Encino Motorcars v. Navarro

Summarized by:

  • Court: United States Supreme Court
  • Area(s) of Law: Employment Law
  • Date Filed: April 2, 2018
  • Case #: 16-1362
  • Judge(s)/Court Below: THOMAS, J., delivered the opinion of the Court, in which ROBERTS, C.J., and KENNEDY, ALITO, and GORSUCH, JJ., joined. GINSBURG, J., filed a dissenting opinion, in which BREYER, SOTOMAYOR, and KAGAN JJ. joined.
  • Full Text Opinion

Under the Fair Labor Standards Act, 29 U.S.C. §231(b)(10)(A), automobile dealership service advisors are not entitled to overtime compensation because they are "salesm[e]n ... primarily engaged in ... servicing automobiles."

Respondents, current and former automobile service advisors employed by Petitioner, sued for backpay of overtime wages alleging that Petitioner violated the Fair Labor Standards Act (FLSA). The FLSA’s overtime-pay requirement provides an exemption for “any salesman . . . primarily engaged in selling or servicing automobiles . . .” 29 U.S.C. §231(b)(10)(A). the Ninth Circuit held that the exemption did not apply to Respondents. The Supreme Court, having no statutory definition of “salesman” to apply, gave the term “service advisor” its ordinary meaning under which the court found that a service advisor is clearly a “salesman.” Further, the Court found that service advisors are “primarily engaged in servicing automobiles” because they play an integral role in the servicing of automobiles and that language of the statute did not constrain this exemption to mechanics or others who physically repair cars.
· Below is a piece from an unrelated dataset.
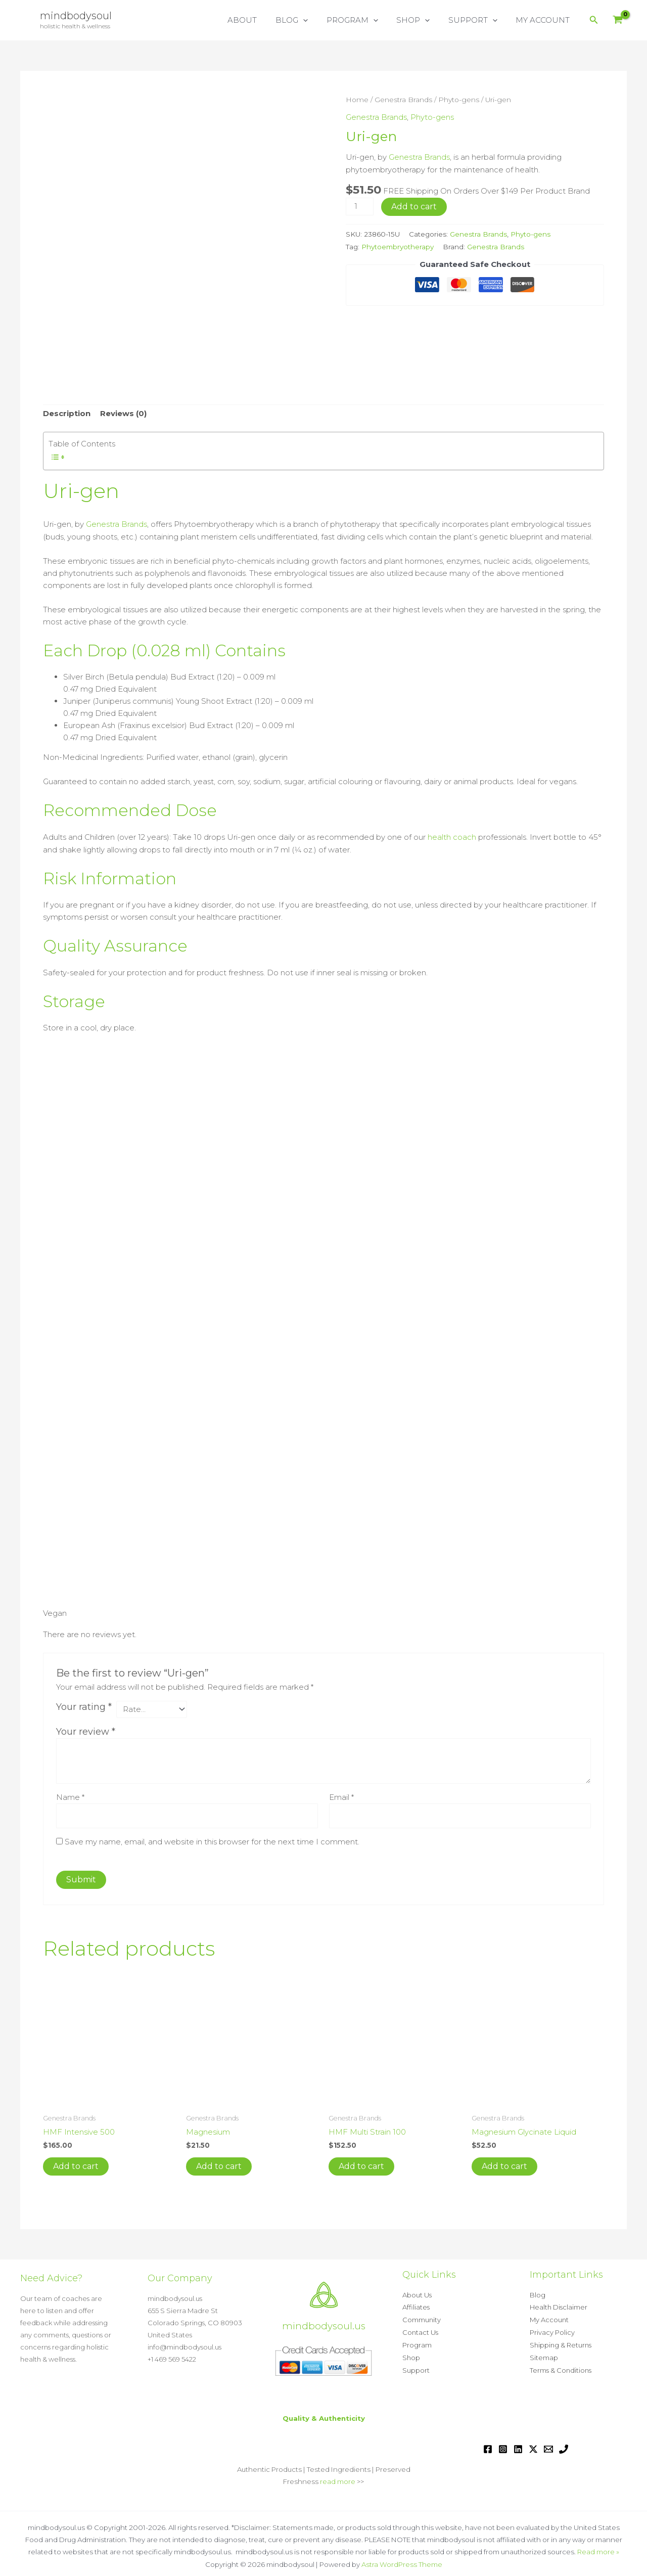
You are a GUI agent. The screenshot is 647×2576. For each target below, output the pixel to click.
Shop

The Court rejected the Ninth Circuit’s use of the distributive canon as an unnatural fit because it requires that the reader switch between distributive and disjunctive interpretation within the provision. Finally, the court found that the FLSA, lacking any textual indication that it should be construed narrowly, must be given a “fair reading.” Automobile dealership service advisors are exempt from overtime pay under the FLSA. VACATED and REMANDED.